▶ **TASK REQUIREMENTS**
Starting at the line that contains "supplied [450, 732]" and ending at the last line, swap "installing" for "mounting" and give those lines again with nothing else changed.

(Stored items)
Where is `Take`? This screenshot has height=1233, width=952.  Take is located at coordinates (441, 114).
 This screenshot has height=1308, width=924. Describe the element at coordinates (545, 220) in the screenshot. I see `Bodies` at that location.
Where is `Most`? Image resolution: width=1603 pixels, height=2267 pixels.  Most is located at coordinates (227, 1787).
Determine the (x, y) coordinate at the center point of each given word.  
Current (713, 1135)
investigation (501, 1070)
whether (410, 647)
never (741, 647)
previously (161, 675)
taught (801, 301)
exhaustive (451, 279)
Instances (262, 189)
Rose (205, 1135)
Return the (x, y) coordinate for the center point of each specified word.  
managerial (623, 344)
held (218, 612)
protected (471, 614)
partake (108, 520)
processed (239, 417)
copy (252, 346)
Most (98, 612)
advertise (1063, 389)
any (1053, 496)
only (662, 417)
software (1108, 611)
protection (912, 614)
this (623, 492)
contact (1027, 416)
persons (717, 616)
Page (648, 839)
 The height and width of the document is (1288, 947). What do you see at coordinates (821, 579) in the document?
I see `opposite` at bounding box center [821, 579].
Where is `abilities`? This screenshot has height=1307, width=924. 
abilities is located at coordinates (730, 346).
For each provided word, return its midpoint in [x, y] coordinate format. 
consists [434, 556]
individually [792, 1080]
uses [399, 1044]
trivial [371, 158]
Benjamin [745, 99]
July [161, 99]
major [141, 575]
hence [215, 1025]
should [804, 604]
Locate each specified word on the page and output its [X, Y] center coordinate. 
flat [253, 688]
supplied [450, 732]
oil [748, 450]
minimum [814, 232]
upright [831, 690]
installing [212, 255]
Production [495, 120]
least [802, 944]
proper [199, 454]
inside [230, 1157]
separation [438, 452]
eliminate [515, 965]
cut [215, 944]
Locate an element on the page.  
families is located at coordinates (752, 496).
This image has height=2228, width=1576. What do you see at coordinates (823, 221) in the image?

▶ **EXERCISE OUTPUT**
supplied [450, 732]
oil [748, 450]
minimum [814, 232]
upright [831, 690]
mounting [212, 255]
Production [495, 120]
least [802, 944]
proper [199, 454]
inside [230, 1157]
separation [438, 452]
eliminate [515, 965]
cut [215, 944]
Locate an element on the page.  
families is located at coordinates (752, 496).
This image has height=2228, width=1576. What do you see at coordinates (823, 221) in the image?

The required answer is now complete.